My days were numbered. She avoided the front bar, and when we met, she did her stuffed fish imitation.
‘Peter, would you take the truck to the vineyard and collect our usual ordah?’ I rumbled out of town into ‘Little Italy’. The vineyardist with hair epaulettes had not heard of our order. He shrugged and pouted and explained in semaphore. I’ma sawry, mite. Mye hands ara tied.’ He gestured wildly.
At the pub, Leo stood in the back yard with his bowling hat at a mean angle. ‘Where you been?’

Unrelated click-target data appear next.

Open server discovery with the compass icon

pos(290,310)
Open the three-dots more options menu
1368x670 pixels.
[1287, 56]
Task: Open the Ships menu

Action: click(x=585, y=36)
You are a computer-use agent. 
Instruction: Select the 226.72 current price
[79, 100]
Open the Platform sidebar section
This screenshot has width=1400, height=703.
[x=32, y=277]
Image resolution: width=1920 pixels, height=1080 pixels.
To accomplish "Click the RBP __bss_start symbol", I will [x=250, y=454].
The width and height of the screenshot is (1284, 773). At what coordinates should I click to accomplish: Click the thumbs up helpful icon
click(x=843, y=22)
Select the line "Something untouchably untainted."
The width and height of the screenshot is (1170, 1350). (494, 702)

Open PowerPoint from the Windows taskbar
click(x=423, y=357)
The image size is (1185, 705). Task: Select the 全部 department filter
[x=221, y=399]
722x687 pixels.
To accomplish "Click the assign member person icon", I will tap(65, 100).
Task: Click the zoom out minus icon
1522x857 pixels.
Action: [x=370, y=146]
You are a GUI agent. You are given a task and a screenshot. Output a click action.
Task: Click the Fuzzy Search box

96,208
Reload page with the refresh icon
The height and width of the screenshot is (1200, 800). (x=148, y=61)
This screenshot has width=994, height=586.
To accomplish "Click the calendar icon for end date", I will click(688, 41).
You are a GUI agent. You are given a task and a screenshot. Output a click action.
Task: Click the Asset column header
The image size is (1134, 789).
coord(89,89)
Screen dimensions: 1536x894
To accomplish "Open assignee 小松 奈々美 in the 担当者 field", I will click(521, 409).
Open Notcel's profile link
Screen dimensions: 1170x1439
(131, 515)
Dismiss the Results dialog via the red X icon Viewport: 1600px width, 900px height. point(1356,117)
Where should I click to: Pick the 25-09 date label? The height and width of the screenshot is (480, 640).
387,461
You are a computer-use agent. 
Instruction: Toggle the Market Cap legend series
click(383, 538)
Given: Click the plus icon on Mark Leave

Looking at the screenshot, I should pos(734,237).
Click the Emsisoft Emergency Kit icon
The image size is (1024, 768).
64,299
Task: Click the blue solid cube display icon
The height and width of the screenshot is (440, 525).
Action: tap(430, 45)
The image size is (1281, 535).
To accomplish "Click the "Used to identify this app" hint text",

‘Maewyn sent me to the vineyard.’
Leo wrinkled his sucked lemon lips. ‘That not her story. She reckon you just took off.’
There was nothing to say. I stiffened for the bullet.
‘I’m sorry, champ, but you have to go.’ he looked at me with a helpless expression. ‘These things happen.’ They must have happened a lot. An army of barmen passing by. He seemed quite disappointed that I couldn’t do the job I’d been hired for.